### DOCUMENT

-- BEGIN --

The Shabbat Dinner That Comes With A Side Of Chicken Nuggets

"In Judaism, ritual is what keeps people together," Rabbi Isaiah Zeldin says in the trailer for the short film Wendy's Shabbat, which features Rabbi Zeldin and a group of elderly Jewish people who, as the title suggests, get together every Friday night to observe the weekly Shabbat dinner at their local Wendy's location (yes, that Wendy's).
Rachel Myers' grandmother, Roberta, is a regular at the Wendy's Shabbat, and it was through her that Myers learned about it. Eventually, she and an all-female crew decided to film the dinner and interview the attendees about what keeps them coming back week after week. The resulting documentary is simultaneously a demonstration of enduring faith as well as a meditation on the value of human connection. Like Rabbi Zeldin said, religious rituals provide the foundation on which communities are founded and sustained — and that sense of togetherness, more than anything else, is what drives the guests at the Wendy's Shabbat to keep the tradition alive.
Wendy's Shabbat is screening at the Tribeca Film Festival this Saturday and next week. I spoke with Myers about making the film, the effect it's having on audiences, and the importance of community.
Interview has been edited for length and clarity.
Your grandmother is featured in the film, so I know you have a personal connection to the story, but when did you decide to make the film?
"I was out there one weekend [visiting my grandmother] and it was Shabbat on Friday night. I went out with her and I thought it was such a beautiful little tradition that they had. I took some photos of it and thought this would be a really great documentary. I mentioned it to them —they’re all very open-hearted about trying new things. I said to the group, 'Would you be okay with somebody coming to film you?' They said, 'Oh, that’d be fun.' And I kind of sat on it for a while. A friend of mine is a documentary producer, and I was having lunch with her. I said, 'You know, I have a great idea for a documentary,' and I casually showed her the photos that I’d taken... That was sort of what lit the fire and put all the pieces together. I’ve been working in the film industry for 15 years, so I called some friends, coordinated people to come out and work with me on it, we storyboarded it, and before I knew it, it was a film shoot."

-- END --

### EXERCISE AIM
Copy the passage of the Wendy's Shabbat article that begins with the words "Wendy's Shabbat is" and ends with "length and clarity.", replacing "community" with "belonging".

### DATA BLOCK
-- BEGIN --

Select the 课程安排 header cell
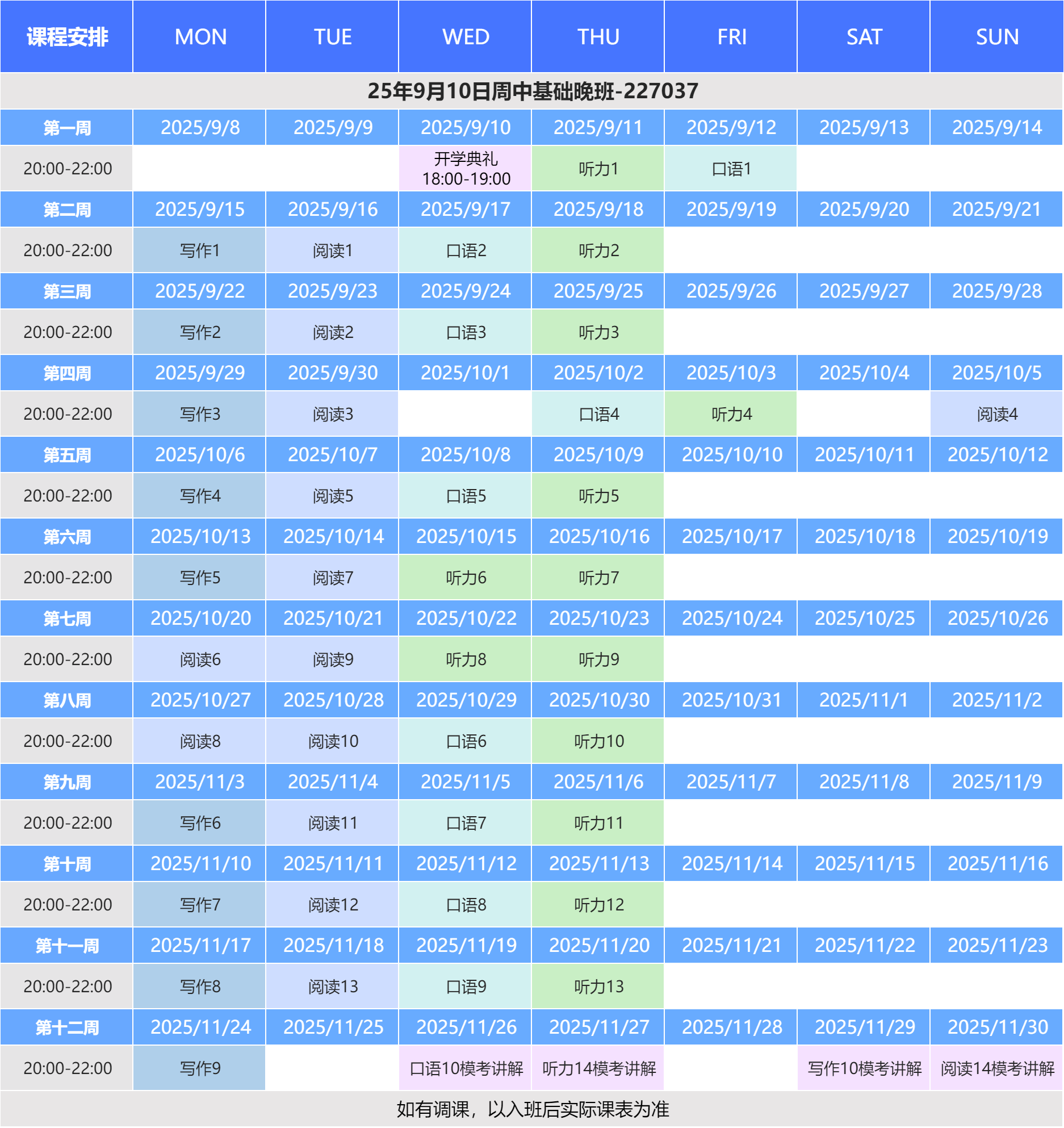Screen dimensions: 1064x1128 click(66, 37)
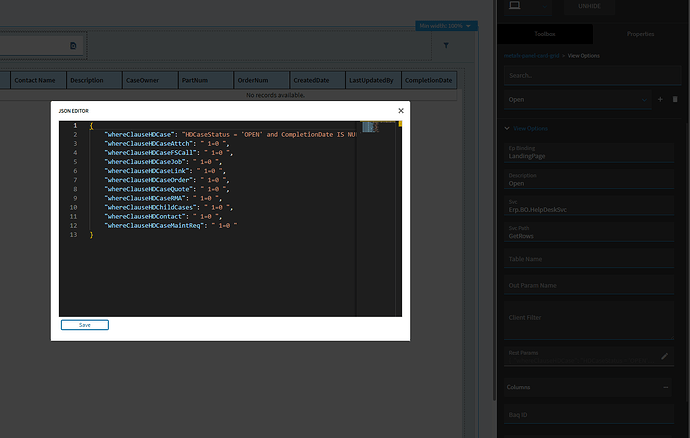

-- END --

### FINISHED ANSWER
Wendy's Shabbat is screening at the Tribeca Film Festival this Saturday and next week. I spoke with Myers about making the film, the effect it's having on audiences, and the importance of belonging.
Interview has been edited for length and clarity.